Stored data

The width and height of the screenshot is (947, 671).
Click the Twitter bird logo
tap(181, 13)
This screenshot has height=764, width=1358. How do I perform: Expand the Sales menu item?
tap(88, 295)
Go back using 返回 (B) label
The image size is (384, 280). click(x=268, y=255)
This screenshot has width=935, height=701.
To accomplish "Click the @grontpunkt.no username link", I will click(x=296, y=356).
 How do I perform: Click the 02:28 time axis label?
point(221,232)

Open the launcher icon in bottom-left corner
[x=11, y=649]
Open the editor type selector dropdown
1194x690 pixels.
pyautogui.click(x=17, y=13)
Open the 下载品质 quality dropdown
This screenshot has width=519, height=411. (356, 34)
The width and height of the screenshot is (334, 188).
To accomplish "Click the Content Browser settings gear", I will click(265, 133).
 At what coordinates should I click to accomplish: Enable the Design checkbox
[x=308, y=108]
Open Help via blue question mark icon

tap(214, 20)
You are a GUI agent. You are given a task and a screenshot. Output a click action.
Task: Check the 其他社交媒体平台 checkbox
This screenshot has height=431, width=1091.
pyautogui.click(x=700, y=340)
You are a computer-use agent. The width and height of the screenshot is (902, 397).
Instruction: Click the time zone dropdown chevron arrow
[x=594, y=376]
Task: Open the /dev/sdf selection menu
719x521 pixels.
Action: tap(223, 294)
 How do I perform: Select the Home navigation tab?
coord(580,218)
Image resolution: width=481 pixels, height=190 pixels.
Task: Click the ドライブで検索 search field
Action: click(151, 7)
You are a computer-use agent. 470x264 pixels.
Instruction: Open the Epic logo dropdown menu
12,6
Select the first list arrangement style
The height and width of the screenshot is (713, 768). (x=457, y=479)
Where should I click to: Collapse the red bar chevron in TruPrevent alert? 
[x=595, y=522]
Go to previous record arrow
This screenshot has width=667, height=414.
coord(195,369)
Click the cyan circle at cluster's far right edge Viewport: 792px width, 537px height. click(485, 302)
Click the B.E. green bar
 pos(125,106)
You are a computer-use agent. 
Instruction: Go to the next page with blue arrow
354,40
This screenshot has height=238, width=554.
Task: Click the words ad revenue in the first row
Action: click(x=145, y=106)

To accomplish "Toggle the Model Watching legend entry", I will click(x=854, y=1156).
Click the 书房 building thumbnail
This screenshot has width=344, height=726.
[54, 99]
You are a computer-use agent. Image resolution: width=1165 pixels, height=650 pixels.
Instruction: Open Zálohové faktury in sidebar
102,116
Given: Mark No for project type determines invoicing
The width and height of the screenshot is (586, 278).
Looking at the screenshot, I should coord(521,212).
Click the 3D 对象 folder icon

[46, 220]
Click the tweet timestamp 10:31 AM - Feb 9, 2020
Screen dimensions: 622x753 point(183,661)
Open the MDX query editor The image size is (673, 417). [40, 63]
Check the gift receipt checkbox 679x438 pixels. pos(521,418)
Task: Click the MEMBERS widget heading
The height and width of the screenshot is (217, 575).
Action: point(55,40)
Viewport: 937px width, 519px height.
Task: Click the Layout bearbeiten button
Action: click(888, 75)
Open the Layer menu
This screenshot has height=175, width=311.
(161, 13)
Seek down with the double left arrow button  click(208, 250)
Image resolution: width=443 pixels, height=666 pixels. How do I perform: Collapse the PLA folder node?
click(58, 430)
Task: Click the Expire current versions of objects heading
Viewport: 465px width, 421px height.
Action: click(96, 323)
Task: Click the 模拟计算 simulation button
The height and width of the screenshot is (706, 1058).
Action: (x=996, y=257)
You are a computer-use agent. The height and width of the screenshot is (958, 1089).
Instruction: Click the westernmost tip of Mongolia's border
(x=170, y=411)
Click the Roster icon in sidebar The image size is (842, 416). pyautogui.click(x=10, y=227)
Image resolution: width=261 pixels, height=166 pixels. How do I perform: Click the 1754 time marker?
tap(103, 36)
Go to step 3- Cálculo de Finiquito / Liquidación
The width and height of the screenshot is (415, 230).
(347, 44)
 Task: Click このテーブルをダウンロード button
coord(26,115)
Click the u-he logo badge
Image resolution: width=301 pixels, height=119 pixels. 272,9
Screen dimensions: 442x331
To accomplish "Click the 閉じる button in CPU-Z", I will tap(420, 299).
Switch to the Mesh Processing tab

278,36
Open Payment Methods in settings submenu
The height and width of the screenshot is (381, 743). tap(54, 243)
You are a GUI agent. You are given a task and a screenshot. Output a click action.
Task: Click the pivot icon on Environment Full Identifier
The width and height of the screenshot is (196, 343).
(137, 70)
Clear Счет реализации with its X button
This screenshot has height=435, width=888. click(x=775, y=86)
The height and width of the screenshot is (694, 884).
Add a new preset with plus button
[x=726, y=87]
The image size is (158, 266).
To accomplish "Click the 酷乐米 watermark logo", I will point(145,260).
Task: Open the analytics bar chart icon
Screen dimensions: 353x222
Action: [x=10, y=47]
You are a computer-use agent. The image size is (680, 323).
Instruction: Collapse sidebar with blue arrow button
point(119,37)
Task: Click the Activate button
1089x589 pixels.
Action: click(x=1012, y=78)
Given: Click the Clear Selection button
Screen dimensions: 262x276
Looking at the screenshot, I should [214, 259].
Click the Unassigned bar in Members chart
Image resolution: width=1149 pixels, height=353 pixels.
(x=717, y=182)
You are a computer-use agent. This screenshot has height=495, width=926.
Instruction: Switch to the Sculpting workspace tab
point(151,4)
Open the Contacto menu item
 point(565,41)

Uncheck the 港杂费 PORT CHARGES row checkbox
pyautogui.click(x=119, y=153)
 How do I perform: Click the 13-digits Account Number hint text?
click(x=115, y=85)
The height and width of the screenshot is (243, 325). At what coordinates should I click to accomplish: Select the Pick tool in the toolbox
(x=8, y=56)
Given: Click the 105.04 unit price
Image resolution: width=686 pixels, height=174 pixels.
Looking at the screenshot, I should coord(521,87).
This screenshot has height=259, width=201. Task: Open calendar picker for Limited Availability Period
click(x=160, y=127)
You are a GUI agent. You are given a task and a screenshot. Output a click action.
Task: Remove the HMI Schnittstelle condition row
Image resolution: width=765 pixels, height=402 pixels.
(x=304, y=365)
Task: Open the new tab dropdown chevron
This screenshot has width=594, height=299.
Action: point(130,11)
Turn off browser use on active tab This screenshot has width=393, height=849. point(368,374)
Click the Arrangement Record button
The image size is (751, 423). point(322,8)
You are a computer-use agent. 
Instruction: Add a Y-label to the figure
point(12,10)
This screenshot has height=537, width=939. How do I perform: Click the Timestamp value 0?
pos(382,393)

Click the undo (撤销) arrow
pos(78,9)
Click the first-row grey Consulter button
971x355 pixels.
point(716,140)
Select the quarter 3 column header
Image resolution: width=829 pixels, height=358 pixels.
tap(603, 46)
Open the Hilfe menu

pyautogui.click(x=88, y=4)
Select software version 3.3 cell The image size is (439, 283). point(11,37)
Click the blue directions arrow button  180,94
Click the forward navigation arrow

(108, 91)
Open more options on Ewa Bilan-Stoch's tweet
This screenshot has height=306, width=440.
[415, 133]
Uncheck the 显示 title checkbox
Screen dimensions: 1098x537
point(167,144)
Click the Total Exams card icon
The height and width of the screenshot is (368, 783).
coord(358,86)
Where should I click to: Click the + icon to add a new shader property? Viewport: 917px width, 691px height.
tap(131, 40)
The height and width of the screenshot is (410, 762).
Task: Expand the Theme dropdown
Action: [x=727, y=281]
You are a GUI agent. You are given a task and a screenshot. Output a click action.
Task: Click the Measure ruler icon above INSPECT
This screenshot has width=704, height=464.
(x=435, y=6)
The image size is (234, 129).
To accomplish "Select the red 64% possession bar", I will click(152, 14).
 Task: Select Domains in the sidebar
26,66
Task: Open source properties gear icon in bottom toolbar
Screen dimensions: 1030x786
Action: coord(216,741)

» Exercise:
A single number is the whole answer: report how many lines in the data above include the word "heading".

» Finished task:
2